Cerita di atas hanya ilustrasi. Kurang lebih problem umum penganggaran keuangan demikian. Di satu sisi, pengurus serikat dituntut kerja dengan standar moral tinggi dengan dalih menjaga nama baik organisasi. Tapi di sisi lain tidak diimbangi dengan kesadaran mengatasi masalah utama. Situasi tersebut kadang jadi bahan tertawaan dengan ungkapan: anggota serikat yang menindas pengurusnya. Meskipun candaan tapi menurut saya ini serius.

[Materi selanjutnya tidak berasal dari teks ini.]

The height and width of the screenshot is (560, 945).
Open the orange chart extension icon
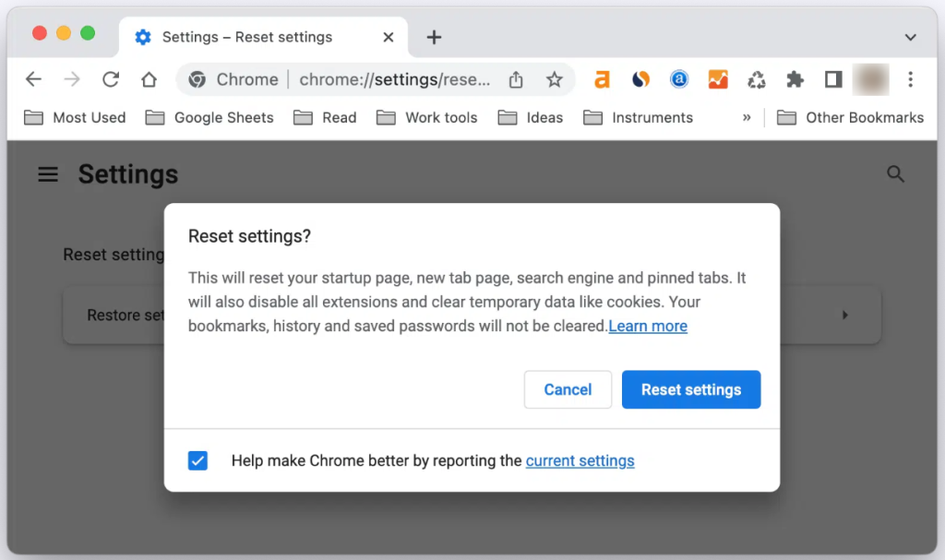718,79
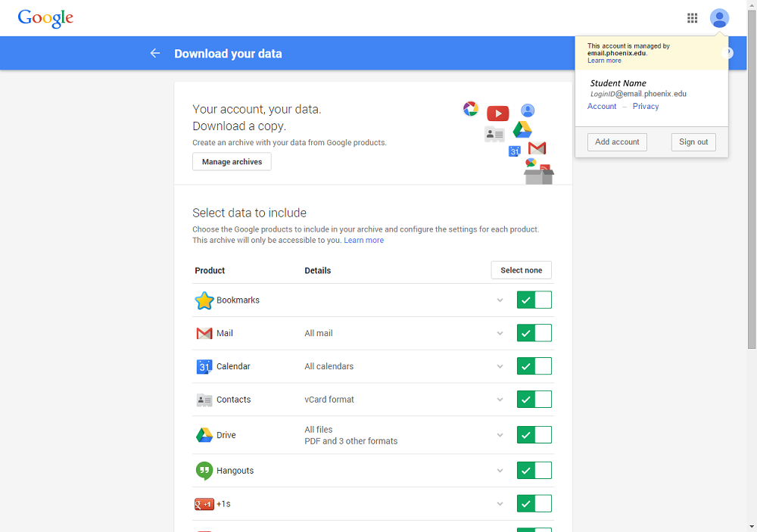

Beberapa pengurus serikat mencoba mengatasi masalah. Tidak seluruh dari percobaan tersebut berhasil. Malah jalan di tempat dan terjebak pada langkah-langkah pembenaran menurut versinya sendiri. Pilihannya macam-macam. Mulai bermain-main dengan dana “siluman” dari Timses dalam perhelatan Pemilu / Pilkada atau terima amplop pemberian pengusaha. Dalihnya, ‘kan kasus sudah selesai! Ada pula yang – sampai ngobyek di tempat lain. Misalnya di saat lain nyambi juga jadi pengacara pengusaha, dalihnya asal serikatnya bukan anggota kita.

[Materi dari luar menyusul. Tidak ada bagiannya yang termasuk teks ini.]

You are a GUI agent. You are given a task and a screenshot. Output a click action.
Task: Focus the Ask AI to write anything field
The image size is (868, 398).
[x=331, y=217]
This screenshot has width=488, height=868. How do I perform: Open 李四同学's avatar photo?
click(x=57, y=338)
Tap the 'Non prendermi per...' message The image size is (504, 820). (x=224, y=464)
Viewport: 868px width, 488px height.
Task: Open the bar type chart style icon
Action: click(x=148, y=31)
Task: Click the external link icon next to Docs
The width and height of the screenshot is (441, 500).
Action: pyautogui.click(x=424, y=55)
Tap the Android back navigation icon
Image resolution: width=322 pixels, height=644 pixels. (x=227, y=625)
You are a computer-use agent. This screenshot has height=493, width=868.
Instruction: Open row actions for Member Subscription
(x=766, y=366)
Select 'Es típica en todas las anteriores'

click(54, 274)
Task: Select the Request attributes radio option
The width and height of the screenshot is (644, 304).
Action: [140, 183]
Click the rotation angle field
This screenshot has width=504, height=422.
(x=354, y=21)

Pernah suatu saat saya menemukan pembanding lain. Mereka bercerita bahwa anggota serikat secara ramai-ramai menyatakan mundur dari keanggotaan dengan alasan serikat tidak amanah. Anggota sudah bayar iuran, tetap saja masalah gak beres. Anggota di-PHK, gak ada advokasi. Malah suatu saat salah satu pengurusnya tertangkap basah makan malam bareng HRD perusahaan, sehari sebelum penetapan upah. Peristiwa itu, jika dibandingkan dengan serikat yang bekerja untuk anggotanya, mereka akan berkata: ‘Wah, enak banget ya kalau pengurusnya jujur dan amanah!’
Isu keuangan serikat selalu sensitif. Karena sensitif orang jarang membahas secara terbuka, bahkan terkesan menghindarinya. Bertahan menjadi semacam mitos yang ditahan di kepala sampai pelontos. Mungkin ada satu, dua, atau tiga orang pengurus serikat buruh yang bertahan dengan idealisme dan tahan dengan godaan. Tapi jauh di luar sana, puluhan atau bahkan ratusan pengurus serikat bosan dengan kondisi ini dan memilih jalan pintas.
Sekali lagi, masalah keuangan serikat buruh bukan hanya metode penarikan iuran dan besarannya, juga perlu mendiskusikannya pengalokasiannya secara terbuka.